(Dataset entries)

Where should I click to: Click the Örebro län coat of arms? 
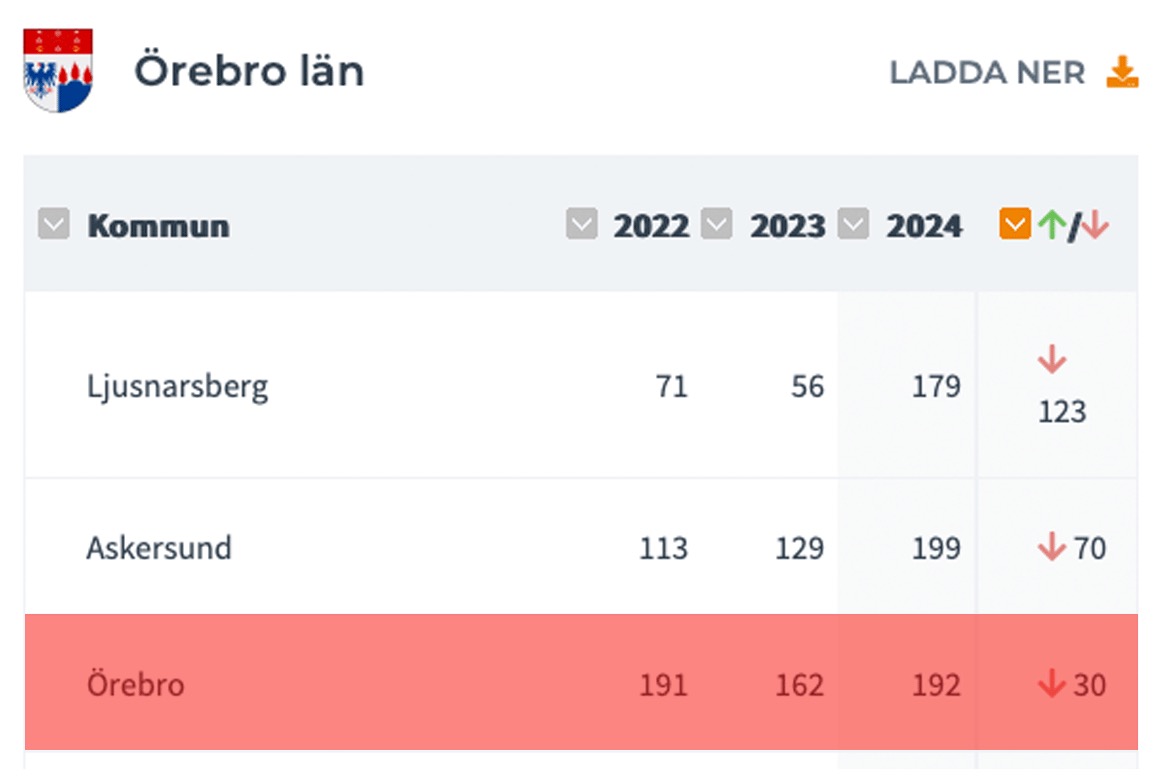click(x=58, y=70)
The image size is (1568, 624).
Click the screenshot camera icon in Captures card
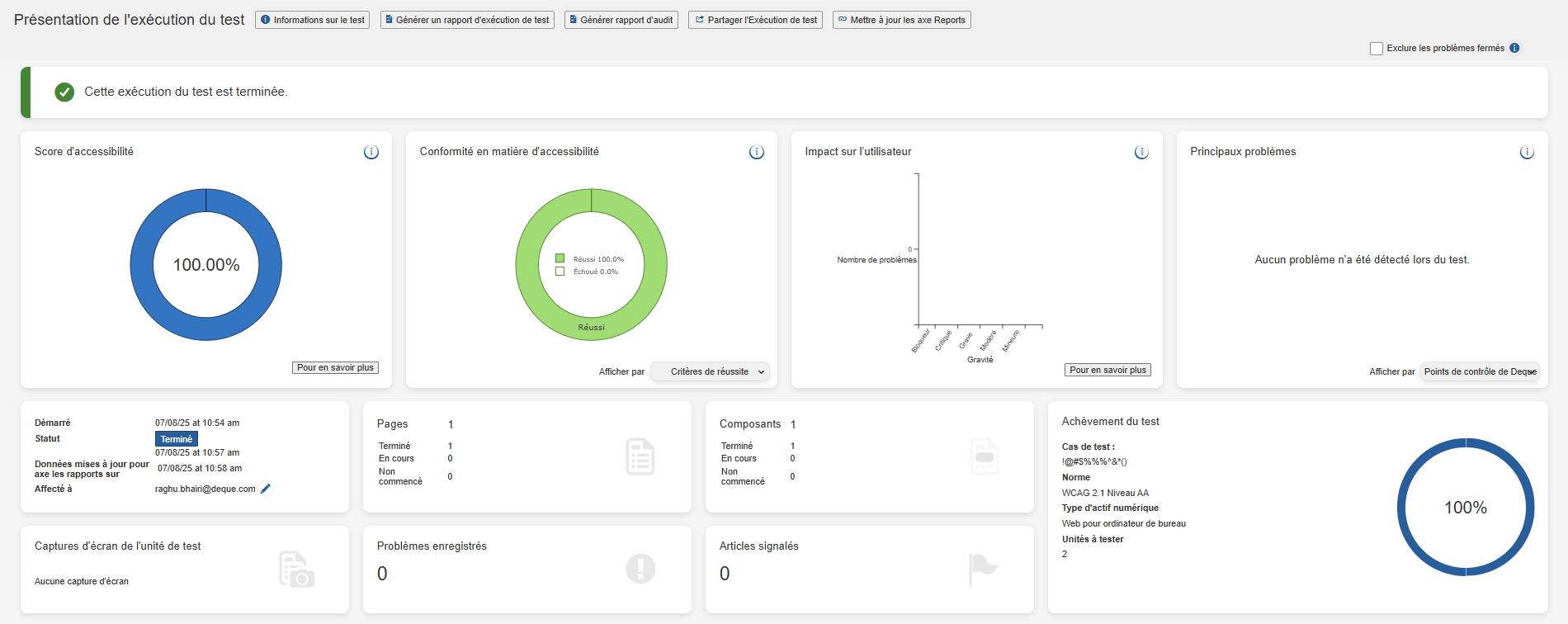point(296,570)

== DIRECTIONS ==
Print all entries exactly. The images do not belong in the copy.

== EXERCISE ANSWER ==
Where should I click to: Click the Örebro län coat of arms? 
click(x=58, y=70)
The image size is (1568, 624).
Click the screenshot camera icon in Captures card
point(296,570)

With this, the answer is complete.